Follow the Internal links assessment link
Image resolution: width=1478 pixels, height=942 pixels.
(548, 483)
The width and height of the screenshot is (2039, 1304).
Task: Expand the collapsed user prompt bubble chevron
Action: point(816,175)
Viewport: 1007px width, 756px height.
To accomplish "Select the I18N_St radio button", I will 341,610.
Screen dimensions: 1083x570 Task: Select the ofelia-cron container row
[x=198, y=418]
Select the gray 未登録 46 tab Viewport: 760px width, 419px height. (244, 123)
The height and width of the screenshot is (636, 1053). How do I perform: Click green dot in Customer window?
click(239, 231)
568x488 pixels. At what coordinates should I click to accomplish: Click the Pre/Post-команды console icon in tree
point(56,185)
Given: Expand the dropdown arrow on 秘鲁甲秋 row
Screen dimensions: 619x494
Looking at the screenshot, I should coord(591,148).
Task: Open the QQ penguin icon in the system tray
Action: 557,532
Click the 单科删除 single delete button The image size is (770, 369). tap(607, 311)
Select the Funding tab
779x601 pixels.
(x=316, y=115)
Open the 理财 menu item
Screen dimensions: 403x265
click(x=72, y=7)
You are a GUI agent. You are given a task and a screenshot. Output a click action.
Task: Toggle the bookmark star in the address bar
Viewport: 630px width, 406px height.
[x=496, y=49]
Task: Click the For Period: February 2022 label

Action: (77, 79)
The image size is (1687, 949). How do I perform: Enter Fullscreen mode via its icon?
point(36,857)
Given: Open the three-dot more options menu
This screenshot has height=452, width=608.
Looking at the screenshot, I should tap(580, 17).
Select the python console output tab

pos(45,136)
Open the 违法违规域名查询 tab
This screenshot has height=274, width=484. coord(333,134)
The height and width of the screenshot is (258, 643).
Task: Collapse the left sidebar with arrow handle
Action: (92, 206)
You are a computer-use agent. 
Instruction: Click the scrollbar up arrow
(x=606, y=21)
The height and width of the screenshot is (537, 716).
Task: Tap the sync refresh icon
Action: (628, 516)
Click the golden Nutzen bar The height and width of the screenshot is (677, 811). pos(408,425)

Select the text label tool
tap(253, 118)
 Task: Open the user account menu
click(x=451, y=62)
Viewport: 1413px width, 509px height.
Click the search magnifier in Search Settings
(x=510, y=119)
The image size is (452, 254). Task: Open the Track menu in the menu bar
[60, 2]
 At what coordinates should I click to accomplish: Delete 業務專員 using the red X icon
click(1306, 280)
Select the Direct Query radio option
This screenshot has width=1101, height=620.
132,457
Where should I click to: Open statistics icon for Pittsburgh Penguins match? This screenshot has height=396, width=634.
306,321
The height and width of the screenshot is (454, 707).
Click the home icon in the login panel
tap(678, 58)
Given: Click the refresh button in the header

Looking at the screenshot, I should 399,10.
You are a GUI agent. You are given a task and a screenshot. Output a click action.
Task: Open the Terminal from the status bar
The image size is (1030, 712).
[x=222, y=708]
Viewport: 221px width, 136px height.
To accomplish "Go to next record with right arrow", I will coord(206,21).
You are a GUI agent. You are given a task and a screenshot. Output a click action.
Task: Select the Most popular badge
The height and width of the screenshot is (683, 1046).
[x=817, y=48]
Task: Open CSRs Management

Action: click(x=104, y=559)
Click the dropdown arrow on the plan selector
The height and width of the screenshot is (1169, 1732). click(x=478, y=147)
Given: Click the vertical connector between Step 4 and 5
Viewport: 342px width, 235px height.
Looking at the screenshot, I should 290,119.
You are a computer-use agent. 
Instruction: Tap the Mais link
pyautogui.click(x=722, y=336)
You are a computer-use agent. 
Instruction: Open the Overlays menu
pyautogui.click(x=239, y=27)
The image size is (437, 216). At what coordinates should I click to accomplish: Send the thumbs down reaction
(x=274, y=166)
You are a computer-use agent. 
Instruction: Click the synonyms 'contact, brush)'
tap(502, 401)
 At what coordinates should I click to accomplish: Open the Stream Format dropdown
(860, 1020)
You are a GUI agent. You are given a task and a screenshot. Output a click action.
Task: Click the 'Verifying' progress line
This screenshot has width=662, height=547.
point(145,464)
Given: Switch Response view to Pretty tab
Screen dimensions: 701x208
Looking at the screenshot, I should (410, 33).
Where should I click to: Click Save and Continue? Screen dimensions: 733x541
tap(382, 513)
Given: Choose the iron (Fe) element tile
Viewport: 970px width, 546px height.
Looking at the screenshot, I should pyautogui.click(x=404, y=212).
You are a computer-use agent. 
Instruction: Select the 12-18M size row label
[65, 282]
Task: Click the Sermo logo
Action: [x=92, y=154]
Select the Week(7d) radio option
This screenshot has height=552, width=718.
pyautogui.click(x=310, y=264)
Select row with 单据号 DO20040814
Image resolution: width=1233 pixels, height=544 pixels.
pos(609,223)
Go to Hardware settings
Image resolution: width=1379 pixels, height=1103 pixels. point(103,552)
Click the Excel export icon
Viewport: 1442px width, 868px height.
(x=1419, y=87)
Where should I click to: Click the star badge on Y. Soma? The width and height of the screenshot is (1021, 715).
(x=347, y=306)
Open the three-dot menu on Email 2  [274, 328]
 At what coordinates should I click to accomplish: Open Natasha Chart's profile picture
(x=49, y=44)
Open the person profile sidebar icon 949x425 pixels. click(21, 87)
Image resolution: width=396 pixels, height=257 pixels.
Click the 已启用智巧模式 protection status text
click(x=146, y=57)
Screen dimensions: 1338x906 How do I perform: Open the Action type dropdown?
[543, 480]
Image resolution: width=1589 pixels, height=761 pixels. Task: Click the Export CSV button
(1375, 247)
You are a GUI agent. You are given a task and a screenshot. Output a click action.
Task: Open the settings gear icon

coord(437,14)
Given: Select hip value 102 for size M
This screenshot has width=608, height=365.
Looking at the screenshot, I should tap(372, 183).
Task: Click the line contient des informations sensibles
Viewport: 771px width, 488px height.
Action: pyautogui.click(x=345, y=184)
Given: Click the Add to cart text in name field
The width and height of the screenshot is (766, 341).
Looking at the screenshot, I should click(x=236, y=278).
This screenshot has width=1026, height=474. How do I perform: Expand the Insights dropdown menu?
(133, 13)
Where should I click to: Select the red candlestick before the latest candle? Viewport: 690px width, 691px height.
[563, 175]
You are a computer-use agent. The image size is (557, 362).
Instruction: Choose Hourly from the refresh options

* * *

## GIVEN TASK
Starting with the line that contains "Image resolution: width=396" and going on through the line that contains "(1375, 247)", write those items out again with "CSV" replaced by "PDF" and nothing else changed.

## RESPONSE TO THIS EXERCISE
Image resolution: width=396 pixels, height=257 pixels.
Click the 已启用智巧模式 protection status text
click(x=146, y=57)
Screen dimensions: 1338x906 How do I perform: Open the Action type dropdown?
[543, 480]
Image resolution: width=1589 pixels, height=761 pixels. Task: Click the Export PDF button
(1375, 247)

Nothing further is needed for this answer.